• **Records for the task**:
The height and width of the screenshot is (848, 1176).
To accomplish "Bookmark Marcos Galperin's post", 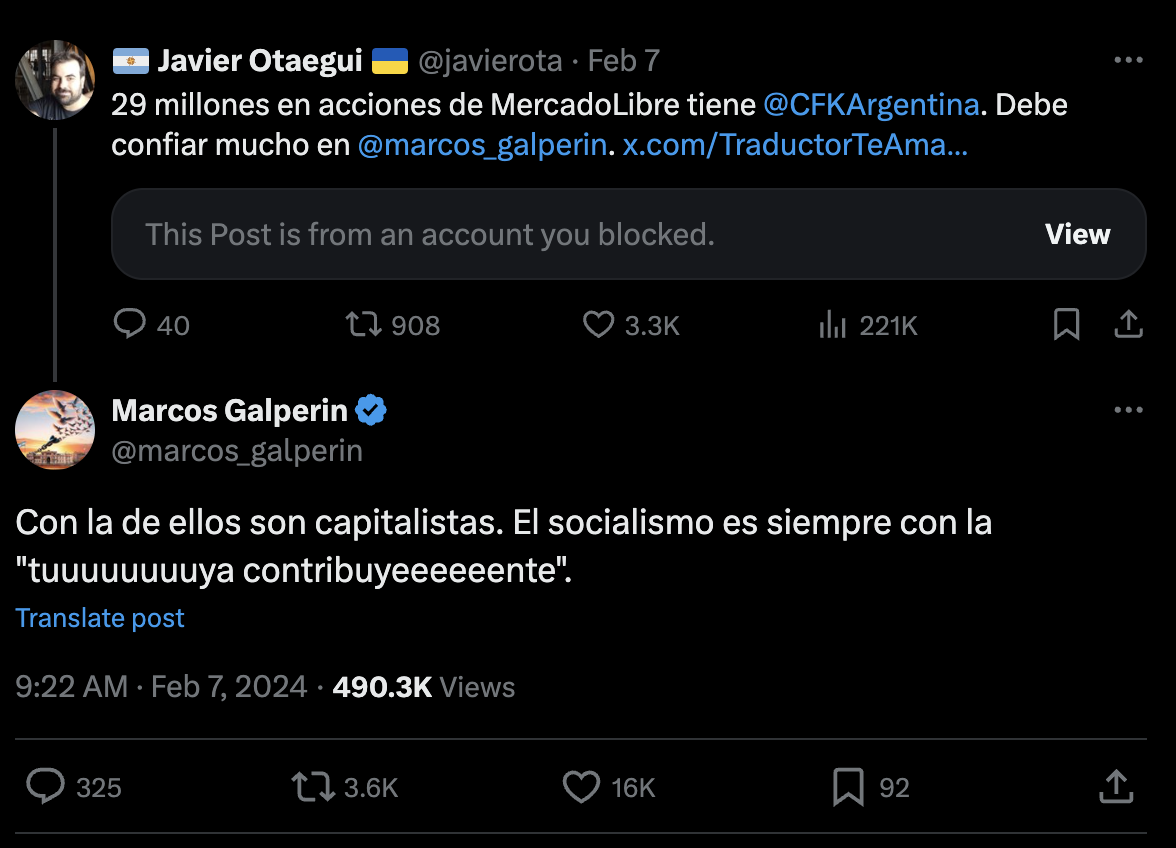I will coord(849,788).
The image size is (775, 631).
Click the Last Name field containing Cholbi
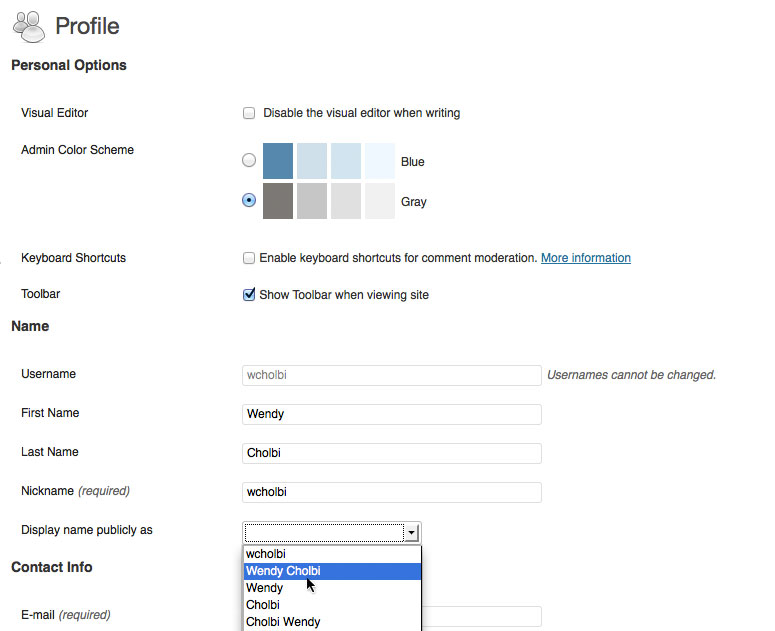point(392,453)
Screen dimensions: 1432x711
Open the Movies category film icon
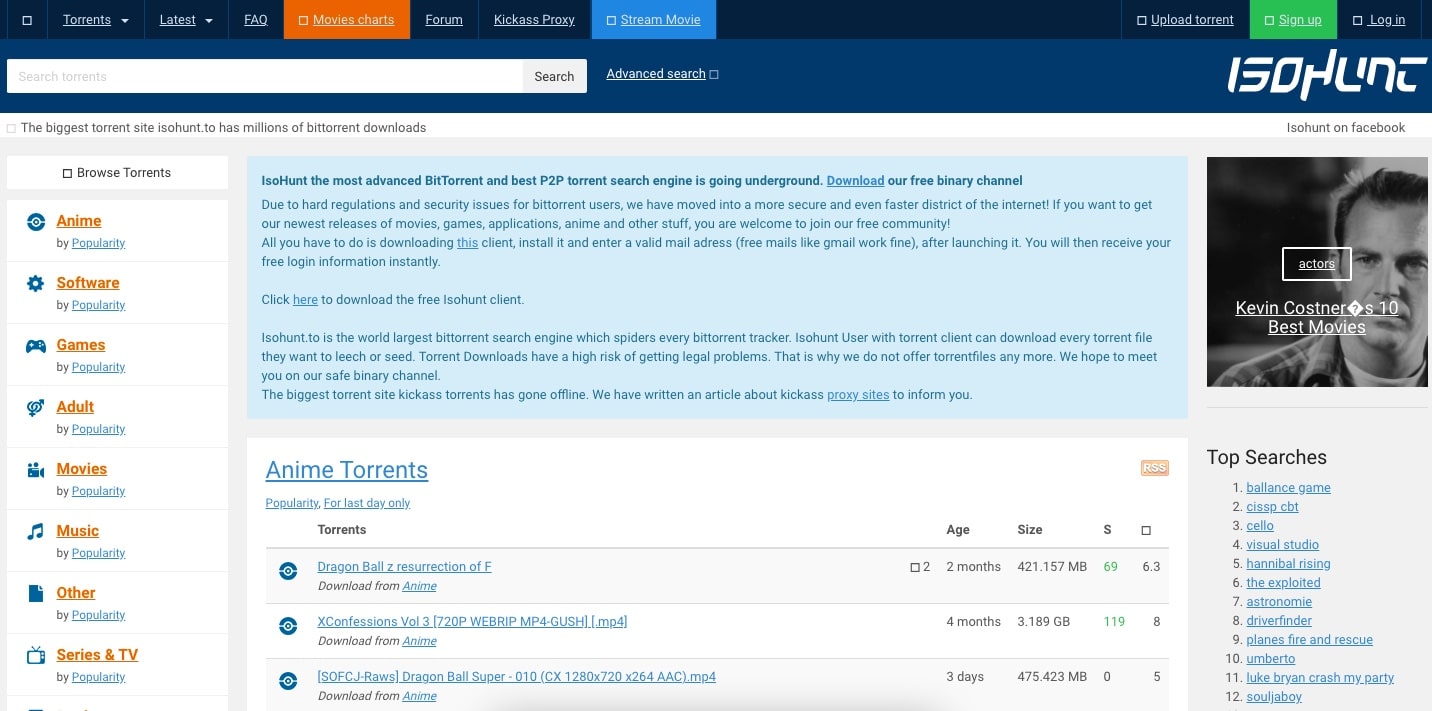click(36, 469)
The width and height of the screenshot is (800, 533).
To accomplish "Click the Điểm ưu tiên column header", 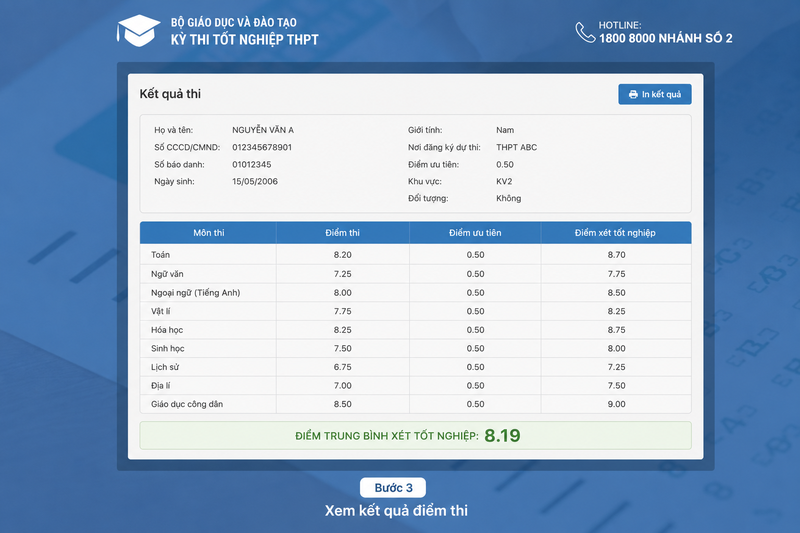I will [475, 233].
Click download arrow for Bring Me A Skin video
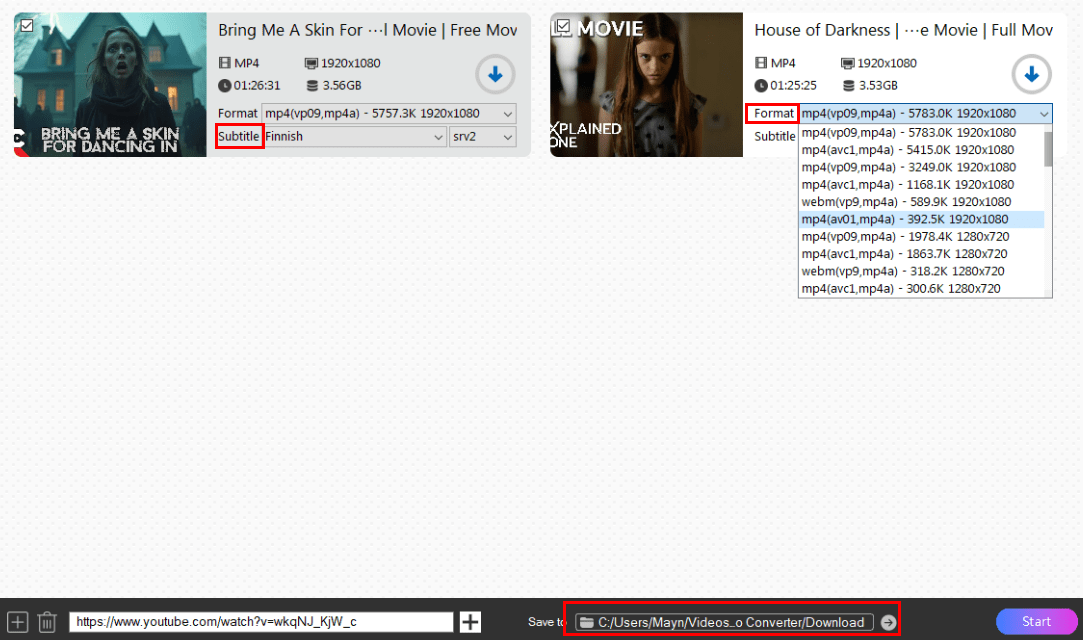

• **Work to complete**: Which lines in the data above contain the word "screenshot"? Collect each one and copy it in full.

• **Worked solution**:
The height and width of the screenshot is (848, 1176).
The width and height of the screenshot is (800, 533).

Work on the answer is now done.